Single by JayDaYoungan

from the album Misunderstood and Baby23
- Released: August 21, 2019
- Length: 4:03
- Songwriter: Javorius Scott
- Producer: BT Grin

JayDaYoungan singles chronology
| "Repo" (2019) | "23 Island" (2019) | "38K" (2020) |

Music video
- "23 Island" on YouTube

= 23 Island =

Single by JayDaYoungan

"23 Island" is a song by American rapper JayDaYoungan. It was released on August 21, 2019 as the second single from his mixtape, Misunderstood (2019).

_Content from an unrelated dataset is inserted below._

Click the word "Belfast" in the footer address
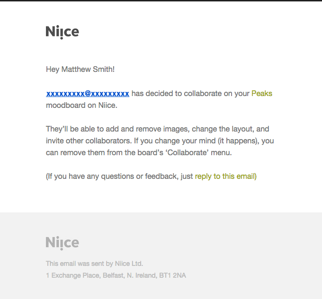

It also appears on his debut studio album Baby23 (2020).

==Composition==
Aron A. of HotNewHipHop described that in the song, "JaydaYoungan brings his southern melodies to a guitar-based production that has an R&B vibe to it."

==Music video==
The music video was released on August 20, 2019. It sees JayDaYoungan holding stacks of cash, smoking on a beach and by a pool, and singing to his girlfriend.

==Charts==

| Chart (2020) | Peak position |
|---|---|
| US Bubbling Under Hot 100 | 17 |

==Certifications==

| Region | Certification | Certified units/sales |
| United States (RIAA) | 2× Platinum | 2,000,000^{‡} |
^{‡} Sales+streaming figures based on certification alone.